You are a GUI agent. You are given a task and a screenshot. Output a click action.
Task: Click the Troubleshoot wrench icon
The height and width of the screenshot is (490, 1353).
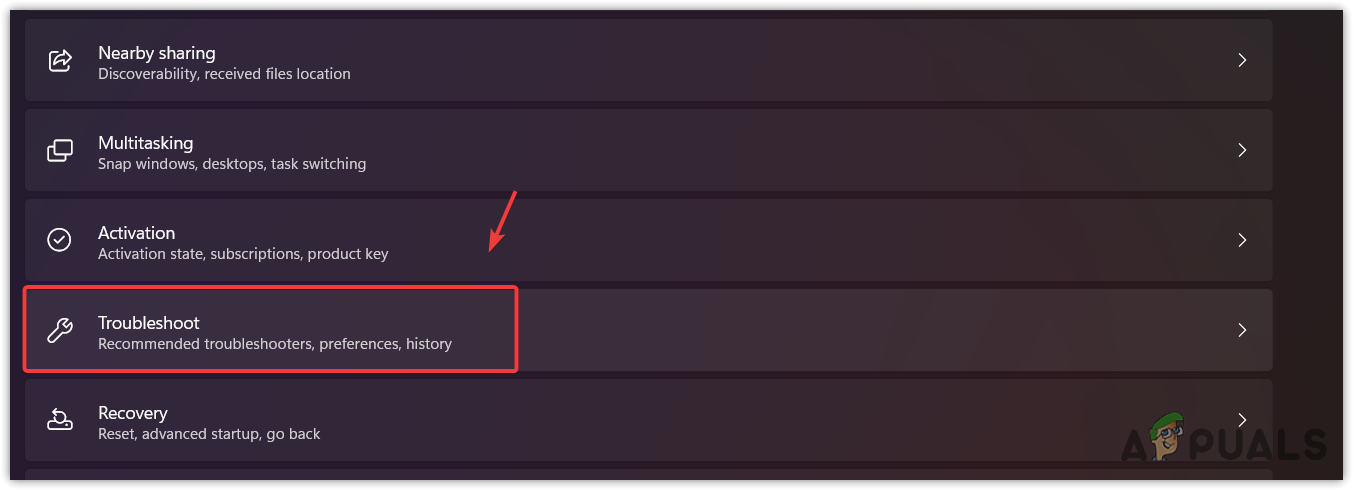[60, 331]

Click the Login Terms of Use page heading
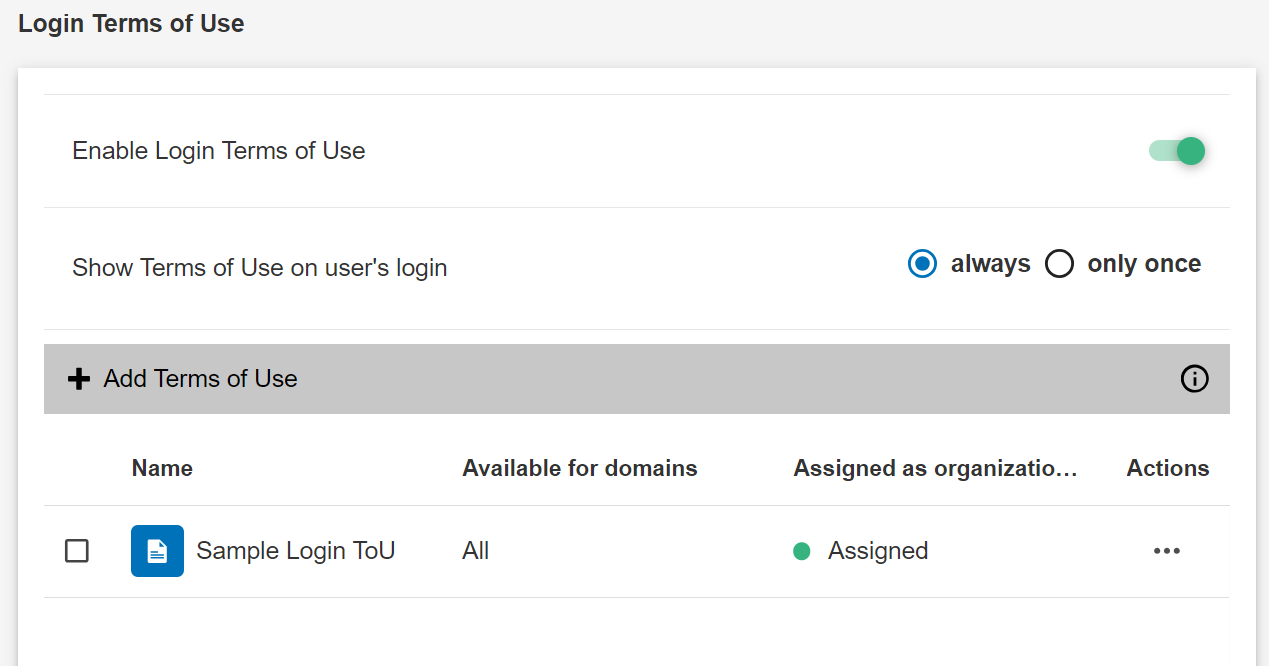[130, 23]
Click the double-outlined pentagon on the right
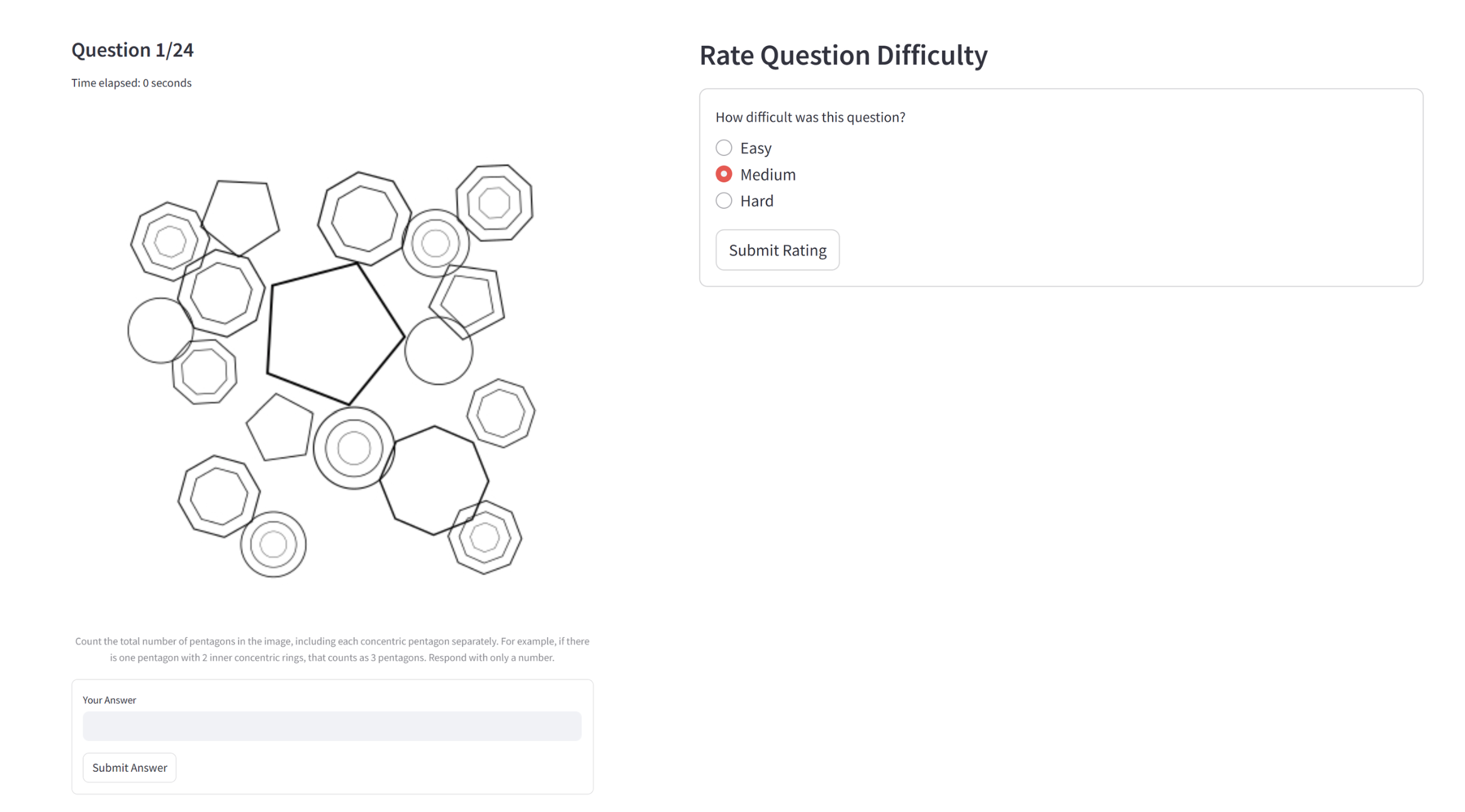 467,301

-------

▶ **Assigned task**: From the line with "Click the Login Terms of Use page heading" through the final line of the records above, return each line exactly and nothing else. Pictures are to be skipped.

▶ **Written response**:
Click the Login Terms of Use page heading
[130, 23]
Click the double-outlined pentagon on the right
 467,301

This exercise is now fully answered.